**MATERIAL TO PROCESS**

────

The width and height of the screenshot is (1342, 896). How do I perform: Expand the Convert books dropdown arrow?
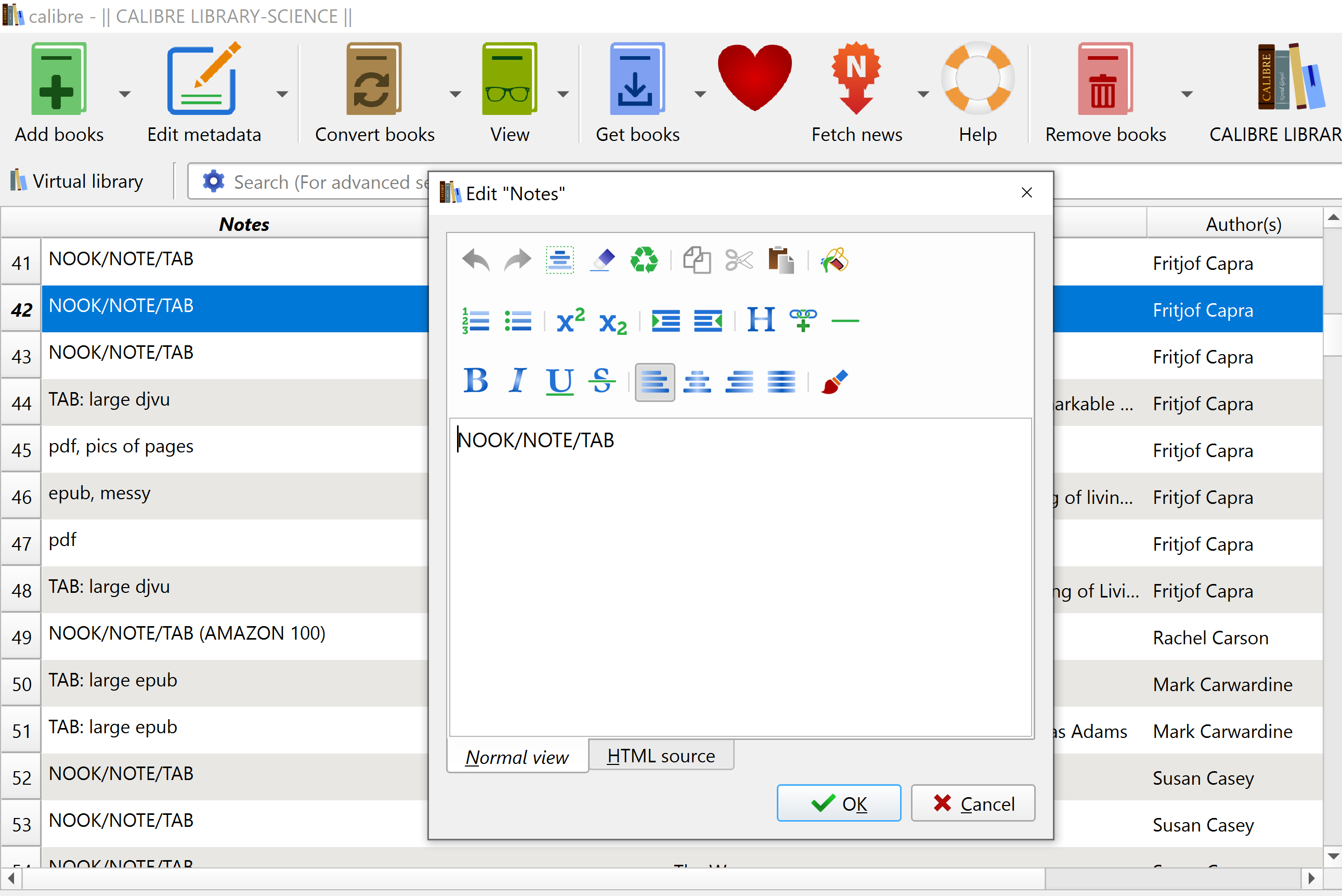pyautogui.click(x=455, y=94)
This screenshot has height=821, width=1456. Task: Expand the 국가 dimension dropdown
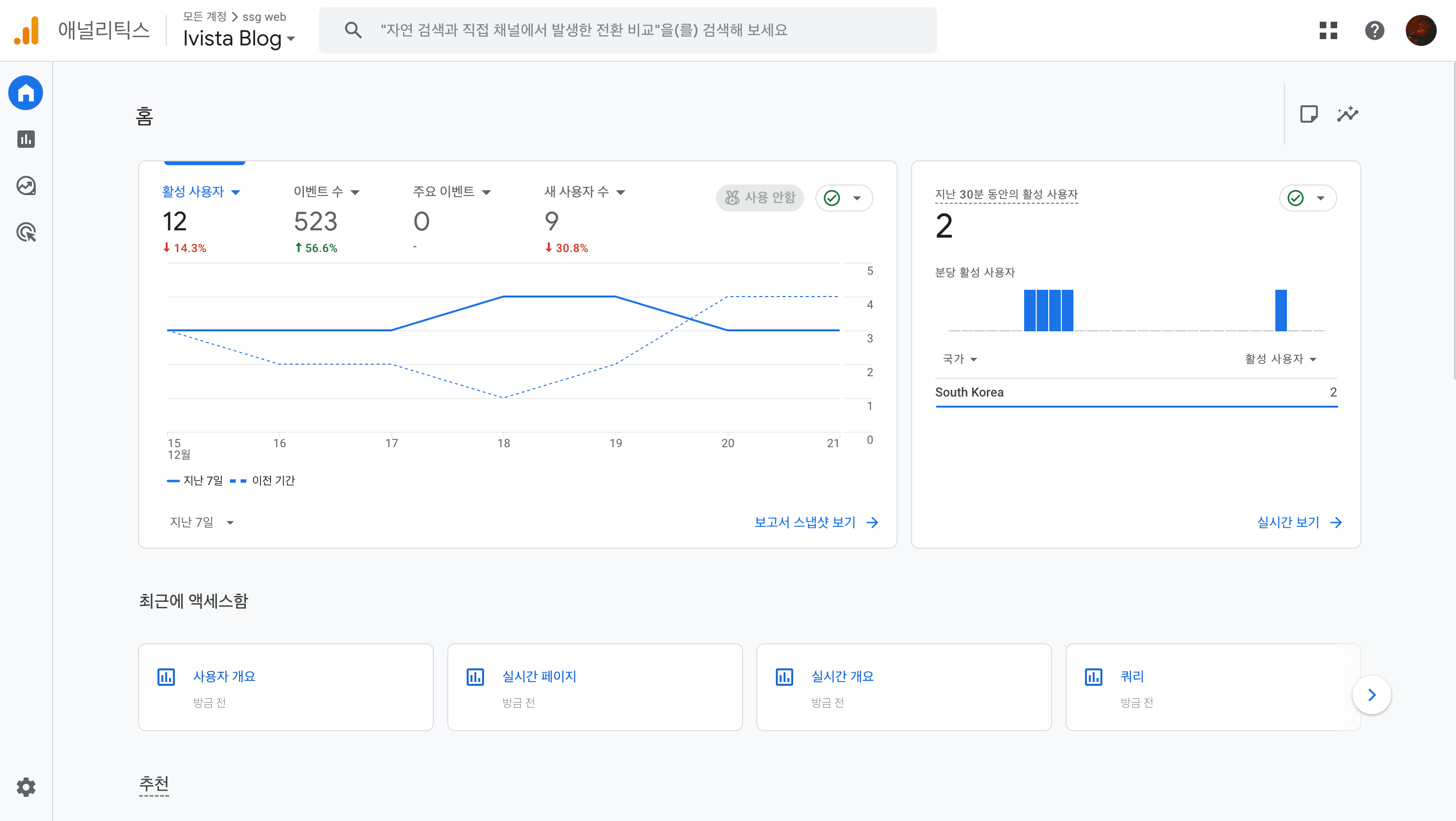959,358
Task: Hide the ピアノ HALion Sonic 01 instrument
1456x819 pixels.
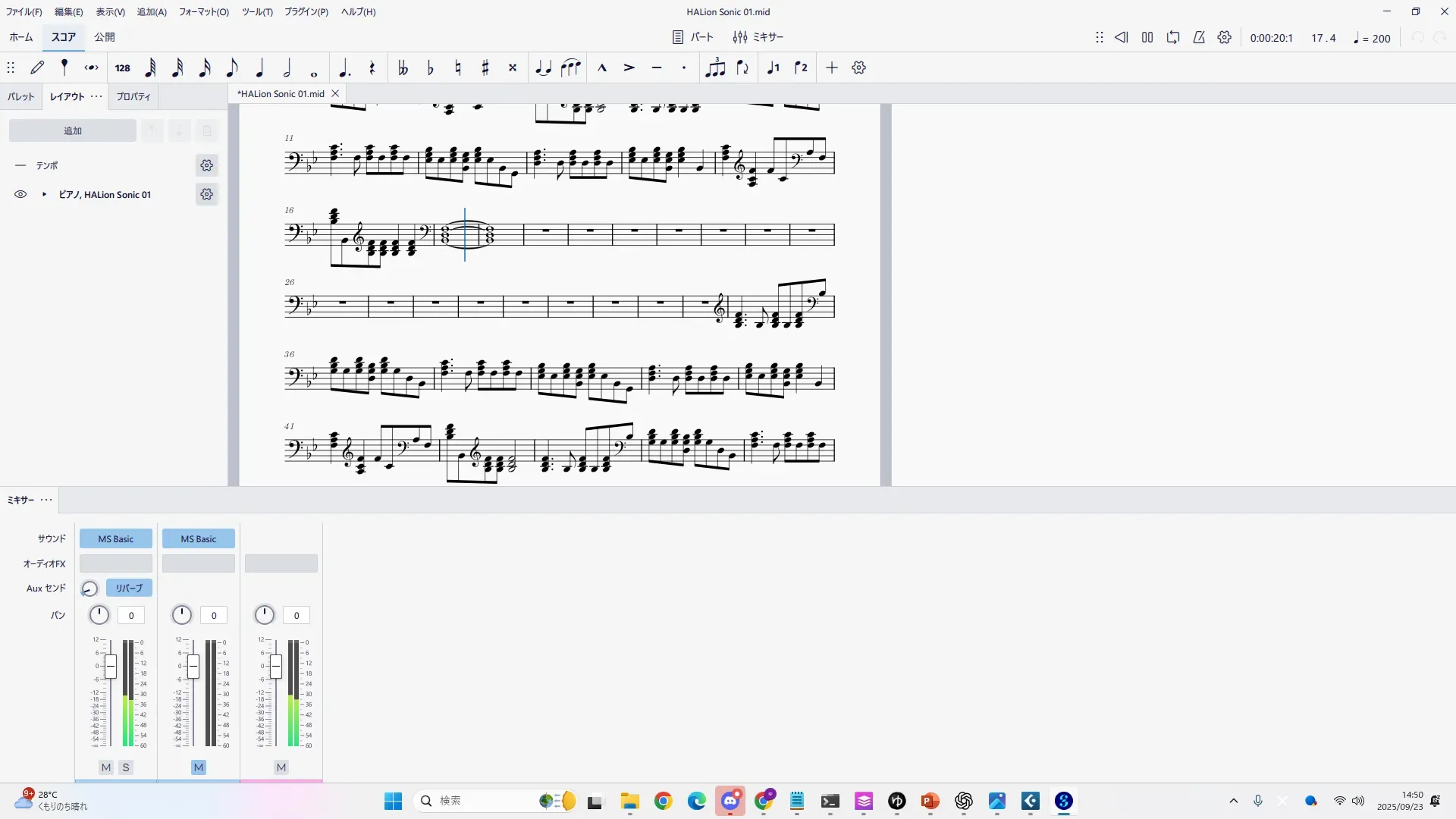Action: tap(20, 195)
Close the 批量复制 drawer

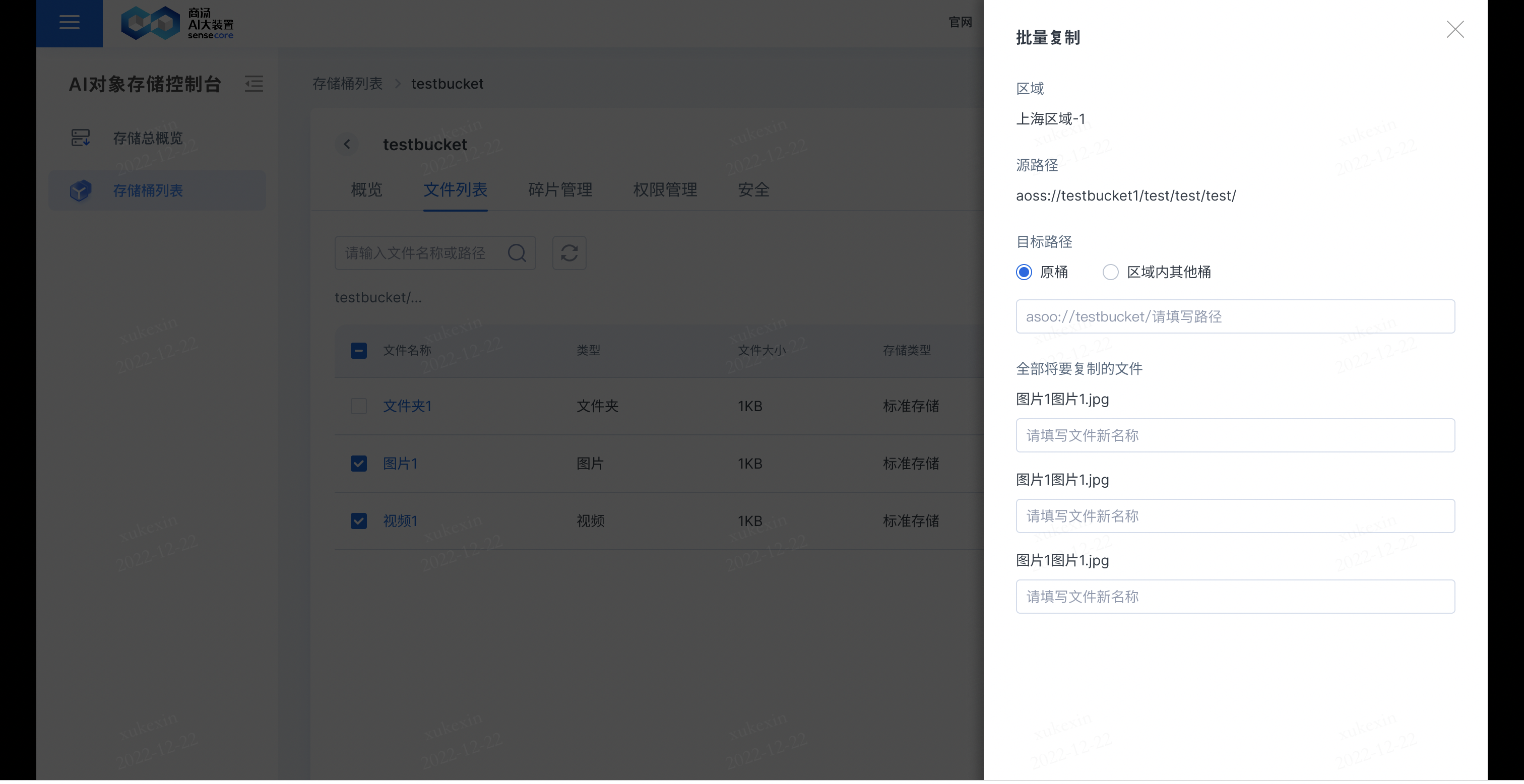coord(1455,29)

────

**TASK OBJECTIVE**
Write out the data word for word. Any picture is to be skipped.

**OUTPUT FOR THIS EXERCISE**
The width and height of the screenshot is (1342, 896). How do I perform: Expand the Convert books dropdown arrow?
pyautogui.click(x=455, y=94)
This screenshot has height=821, width=1456. Task: Expand the 국가 dimension dropdown
959,358
Task: Hide the ピアノ HALion Sonic 01 instrument
1456x819 pixels.
Action: tap(20, 195)
Close the 批量复制 drawer

coord(1455,29)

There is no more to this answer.